This question already has an answer here:
I am having some problems with verifying password when users are logging in to my application - this is a work in progress and I am fully aware that the security isn't complete and is open to attack but it isn't published I am testing at the moment.
I have hashed the password using: password_hash($password, PASSWORD_DEFAULT);
I am now looking to verify this but my script seems to fail and I know where but am not sure what I need to change in order for the verification to happen as I have changed from procedural to OOP.

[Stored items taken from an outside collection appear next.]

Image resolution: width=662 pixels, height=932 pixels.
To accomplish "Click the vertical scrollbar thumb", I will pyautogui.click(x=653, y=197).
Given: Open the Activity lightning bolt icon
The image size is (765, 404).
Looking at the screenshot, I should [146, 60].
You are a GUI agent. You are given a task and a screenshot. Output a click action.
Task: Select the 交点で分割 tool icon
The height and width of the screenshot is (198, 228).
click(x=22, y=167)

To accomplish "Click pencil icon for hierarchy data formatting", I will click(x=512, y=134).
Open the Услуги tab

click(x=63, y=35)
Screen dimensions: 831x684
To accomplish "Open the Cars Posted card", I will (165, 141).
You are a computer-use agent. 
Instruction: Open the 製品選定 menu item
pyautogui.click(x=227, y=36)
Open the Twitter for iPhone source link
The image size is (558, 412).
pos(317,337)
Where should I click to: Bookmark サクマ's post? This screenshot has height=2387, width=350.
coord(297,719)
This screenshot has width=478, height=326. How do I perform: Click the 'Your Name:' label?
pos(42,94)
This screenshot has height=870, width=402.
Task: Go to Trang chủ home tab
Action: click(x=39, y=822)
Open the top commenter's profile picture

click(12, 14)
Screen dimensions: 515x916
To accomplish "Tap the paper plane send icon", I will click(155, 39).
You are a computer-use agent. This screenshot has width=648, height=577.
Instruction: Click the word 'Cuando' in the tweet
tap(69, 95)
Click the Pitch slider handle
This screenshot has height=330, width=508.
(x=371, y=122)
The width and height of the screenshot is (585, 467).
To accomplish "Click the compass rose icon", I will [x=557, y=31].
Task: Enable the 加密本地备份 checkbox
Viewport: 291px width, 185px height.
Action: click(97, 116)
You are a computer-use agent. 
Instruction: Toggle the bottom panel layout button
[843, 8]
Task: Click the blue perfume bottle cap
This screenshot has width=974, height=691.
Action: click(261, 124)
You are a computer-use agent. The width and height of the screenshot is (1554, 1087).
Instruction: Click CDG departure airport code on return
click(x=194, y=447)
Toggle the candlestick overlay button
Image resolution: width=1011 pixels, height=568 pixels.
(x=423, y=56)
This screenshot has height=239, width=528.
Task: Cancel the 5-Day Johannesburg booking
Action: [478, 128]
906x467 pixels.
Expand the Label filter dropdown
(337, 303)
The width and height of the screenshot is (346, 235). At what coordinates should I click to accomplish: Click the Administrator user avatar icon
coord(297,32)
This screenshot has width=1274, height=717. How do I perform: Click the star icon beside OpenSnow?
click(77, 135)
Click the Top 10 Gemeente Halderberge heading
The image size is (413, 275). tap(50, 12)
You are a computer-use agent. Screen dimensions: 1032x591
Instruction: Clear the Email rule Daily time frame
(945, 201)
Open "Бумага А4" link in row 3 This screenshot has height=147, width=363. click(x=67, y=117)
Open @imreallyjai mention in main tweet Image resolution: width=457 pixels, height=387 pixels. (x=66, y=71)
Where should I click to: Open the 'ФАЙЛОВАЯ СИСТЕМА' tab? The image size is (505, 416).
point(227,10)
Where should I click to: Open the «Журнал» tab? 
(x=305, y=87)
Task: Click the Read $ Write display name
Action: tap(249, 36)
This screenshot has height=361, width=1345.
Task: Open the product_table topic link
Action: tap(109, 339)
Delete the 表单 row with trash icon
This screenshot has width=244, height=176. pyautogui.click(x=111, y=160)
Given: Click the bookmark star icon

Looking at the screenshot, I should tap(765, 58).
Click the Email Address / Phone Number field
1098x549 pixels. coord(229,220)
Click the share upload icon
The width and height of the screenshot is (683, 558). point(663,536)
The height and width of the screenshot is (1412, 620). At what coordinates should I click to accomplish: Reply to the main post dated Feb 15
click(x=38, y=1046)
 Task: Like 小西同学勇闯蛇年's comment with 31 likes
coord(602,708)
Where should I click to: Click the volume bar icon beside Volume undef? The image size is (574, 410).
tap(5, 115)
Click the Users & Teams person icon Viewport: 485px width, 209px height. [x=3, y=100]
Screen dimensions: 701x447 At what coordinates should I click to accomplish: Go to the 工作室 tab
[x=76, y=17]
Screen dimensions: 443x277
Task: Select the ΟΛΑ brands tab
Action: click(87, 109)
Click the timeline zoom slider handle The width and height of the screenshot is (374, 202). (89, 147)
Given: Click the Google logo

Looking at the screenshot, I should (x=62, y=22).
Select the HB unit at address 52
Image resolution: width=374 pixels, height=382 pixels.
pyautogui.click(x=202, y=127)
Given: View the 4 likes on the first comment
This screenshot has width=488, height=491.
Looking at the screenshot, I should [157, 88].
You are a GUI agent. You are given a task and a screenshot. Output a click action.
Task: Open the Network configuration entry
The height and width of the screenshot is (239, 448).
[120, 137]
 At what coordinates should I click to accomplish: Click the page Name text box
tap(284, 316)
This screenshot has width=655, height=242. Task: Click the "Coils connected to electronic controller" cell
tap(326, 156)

$email = mysqli_real_escape_string($con, $_POST['email']);
$password = mysqli_real_escape_string($con, $_POST['password']);
$query = "SELECT * FROM users WHERE (email = '". $email ."') AND password = '". $password ."'" ;
$result = $con->query($query);
if ($result->num_rows === 1) {
$row = $result->fetch_array(MYSQLI_ASSOC);
if (password_verify($password, $row['password'])) {
$_SESSION['email'] = $email;
$_SESSION['id'] = $id;
$row = mysqli_fetch_assoc($result);
$_SESSION['email'] = $row['email'];
$_SESSION['id'] = $row['id'];
header('Location: ../dashboard/index');
}else{
header('Location: ../index.php?message=Email address or password is incorrect');
}
}
I know that the script is failing inside of the if statement where the verification happens as it serves me a blank page on the login script file (above). I simply echoed out 'hi' to test and it is the session scrip that seems to be the issue here.
</div>